§ **TEXTAUSSCHNITT**
Das Thema Klima ist zwar ein Topthema im Sorgenbarometer. Aber die Wählerinnen und Wähler haben gemerkt, dass es nicht reicht, ständig das Problem zu bezeichnen, sondern dass man Lösungen präsentieren muss. Und dass es Konsequenzen hat für jeden Haushalt. Oder beimWasserkraft-Ausbau: Wir müssen aufpassen, uns durch Regulierungen und Rekurse nicht zu stark zu beschränken. Da müssen wir die Rechte der Umweltverbände vielleicht einschränken, um überhaupt etwas bauen zu können.

Ist die KMU-Szene im Parlament untervertreten?

Walliser: Ja, ich finde schon. Vor allem auf linksgrüner Seite gibt es zahlreiche Halbprofi-Parlamentarier, die nicht oder nicht mehr erwerbstätig sind und nur von politischen Mandaten leben. Das muss man verhindern. Wir brauchen Milizler im Parlament, die aus dem Geschäftsleben wissen, wo der Schuh drückt. Und die dem Milizsystem Sorge tragen. Man kann leider die Handwerker im Parlament an einer Hand abzählen.

§ **DATENABSCHNITT**

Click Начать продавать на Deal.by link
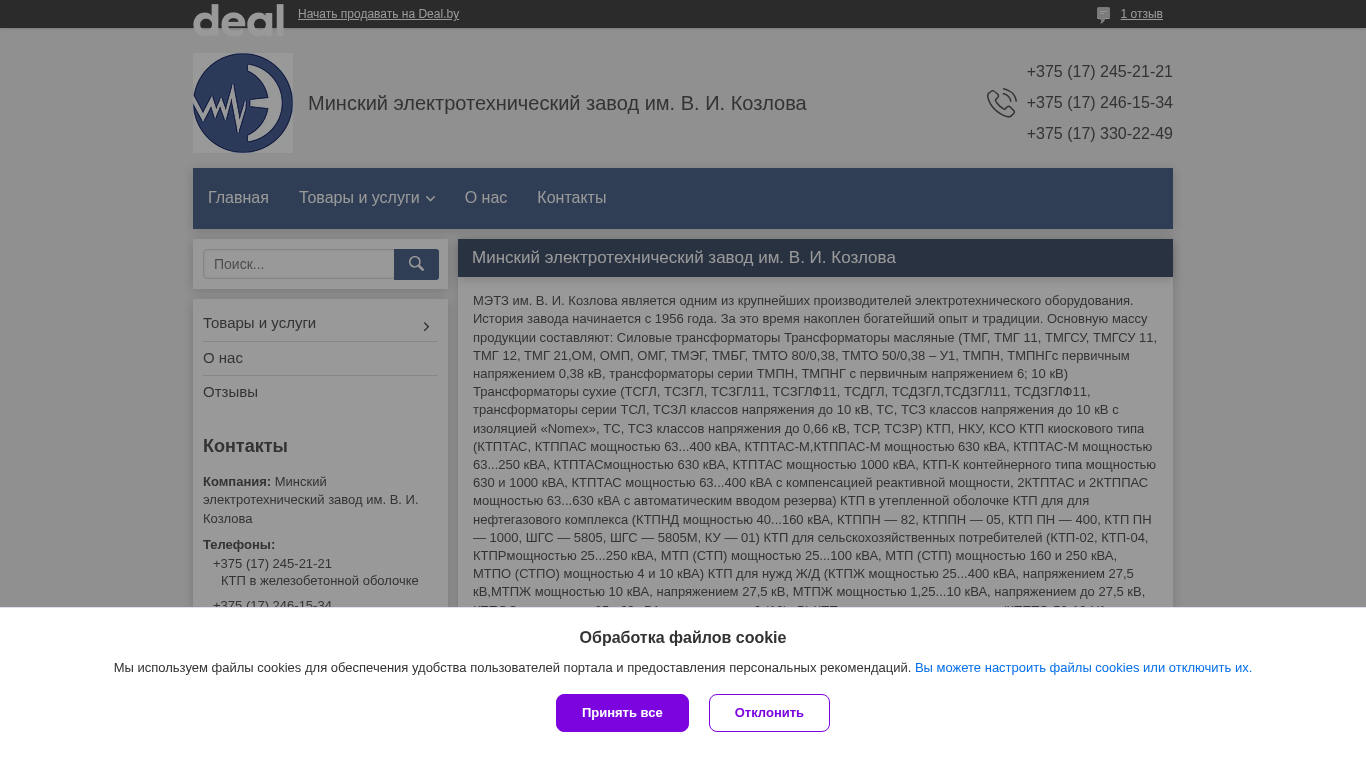 point(378,14)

§ **AUFGABE**
Welche Berufsgruppe kann man laut dem Textausschnitt im Parlament an einer Hand abzählen?

§ **LÖSUNG**
Die Handwerker.